Problem requirements:
Reproduce the passage below on land values and taxation word for word, in full.

We do not collect location charges, so we have taxes. This money taken from our pockets limits what we can spend on goods and services. The absence of an effective ‘single tax’ on land values inflates property prices and offers us that great poverty spreader, large mortgages. (We could add here that large mortgages leads workers to avoid any strike to raise wages.) Short of money, governments have turned over essential services to privatisers, handing over natural monopolies, then complaining about their high prices!

And, by corporatized departments, government itself levies its own monopoly charges – in the meantime inventing all sorts of ways to extract money from us to permit us to do things what, previously, we did quite freely!

Property speculation in its acute form gives us recessions – how valuable is that to the planet! Before that happens, the Reserve Bank raises interest rates to stop property speculation. And private property in land gives us land price, raising the cost of getting access to land and taking away economic opportunity. This helps the planet by giving us unemployment and lower wages. To extricate ourselves from unemployment and low wages we support Protection, a good way to mark up the price of imports.

So: no policy designed by government to ‘combat climate change’ will ever offer better individual behavioural change than private property in land – and it does it without dictatorial prescriptions. It should take its place alongside war, pestilence and famine as ideal ways to achieve a greener and colder planet.

Data rows:
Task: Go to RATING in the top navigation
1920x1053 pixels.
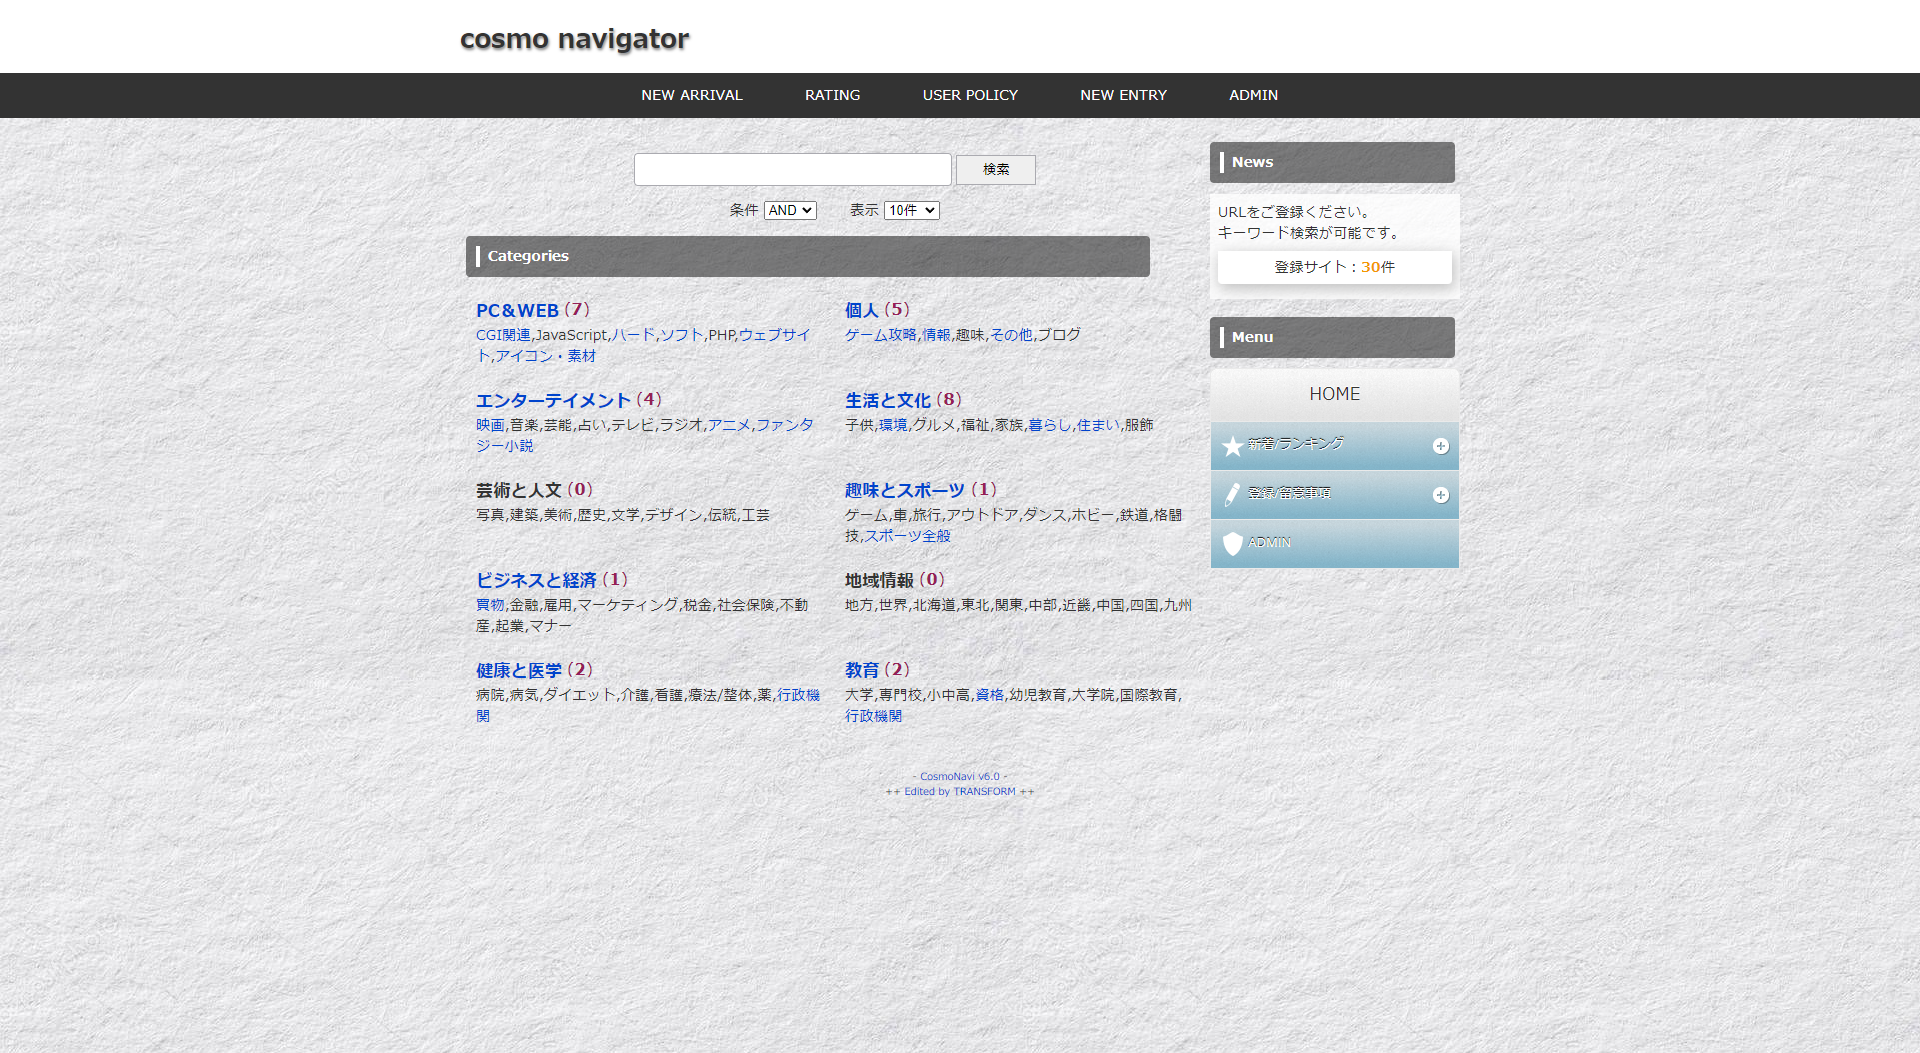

==

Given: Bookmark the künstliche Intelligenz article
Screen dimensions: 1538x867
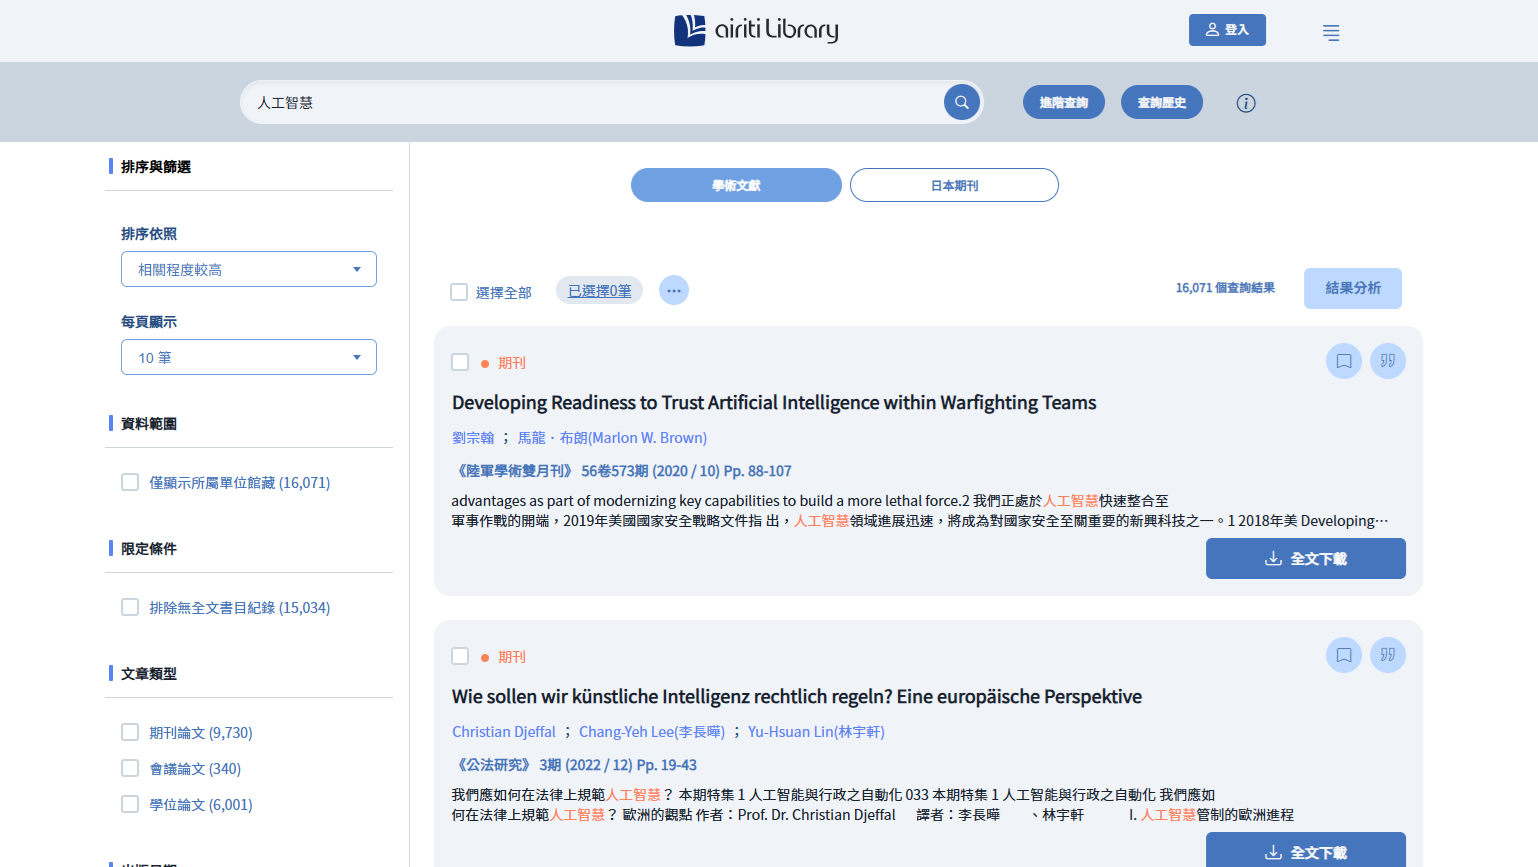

Final result:
We do not collect location charges, so we have taxes. This money taken from our pockets limits what we can spend on goods and services. The absence of an effective ‘single tax’ on land values inflates property prices and offers us that great poverty spreader, large mortgages. (We could add here that large mortgages leads workers to avoid any strike to raise wages.) Short of money, governments have turned over essential services to privatisers, handing over natural monopolies, then complaining about their high prices!

And, by corporatized departments, government itself levies its own monopoly charges – in the meantime inventing all sorts of ways to extract money from us to permit us to do things what, previously, we did quite freely!

Property speculation in its acute form gives us recessions – how valuable is that to the planet! Before that happens, the Reserve Bank raises interest rates to stop property speculation. And private property in land gives us land price, raising the cost of getting access to land and taking away economic opportunity. This helps the planet by giving us unemployment and lower wages. To extricate ourselves from unemployment and low wages we support Protection, a good way to mark up the price of imports.

So: no policy designed by government to ‘combat climate change’ will ever offer better individual behavioural change than private property in land – and it does it without dictatorial prescriptions. It should take its place alongside war, pestilence and famine as ideal ways to achieve a greener and colder planet.